Rows.
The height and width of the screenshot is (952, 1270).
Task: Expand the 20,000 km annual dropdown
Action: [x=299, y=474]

* * *

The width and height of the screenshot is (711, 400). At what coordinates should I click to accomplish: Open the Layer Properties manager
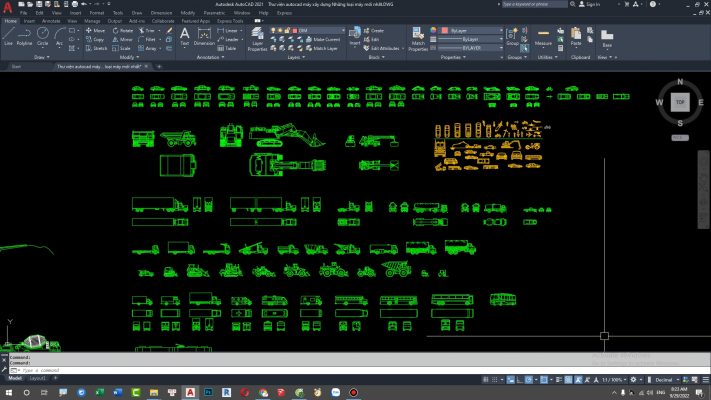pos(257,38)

---

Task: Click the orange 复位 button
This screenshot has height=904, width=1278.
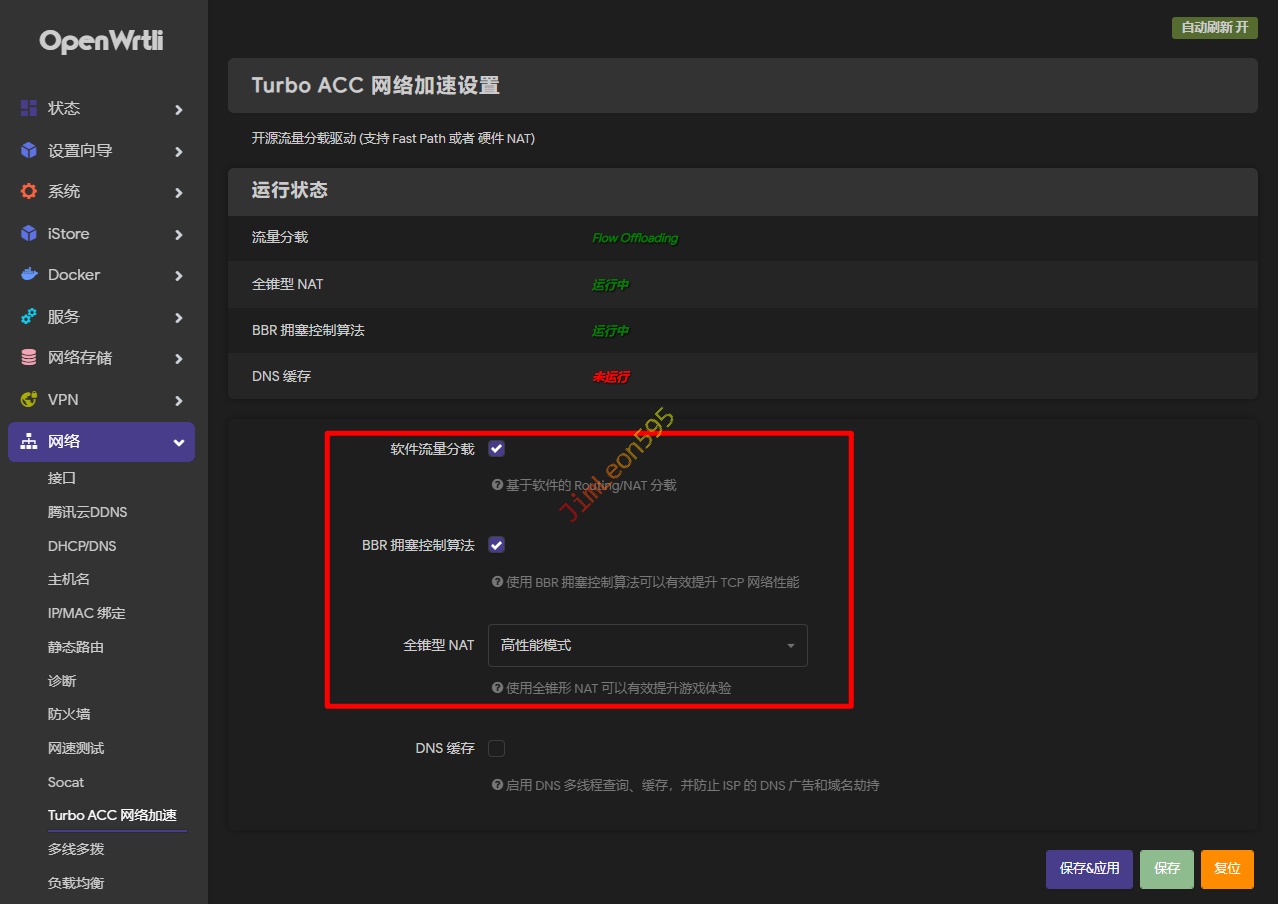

Given instruction. Swap "manager" for "panel" in the material starting with the line with "The width and" and going on through the line with "pos(257,38)", changing nothing else. Give back only those lines, leaving out the pictures.

Full solution.
The width and height of the screenshot is (711, 400). At what coordinates should I click to accomplish: Open the Layer Properties panel
pos(257,38)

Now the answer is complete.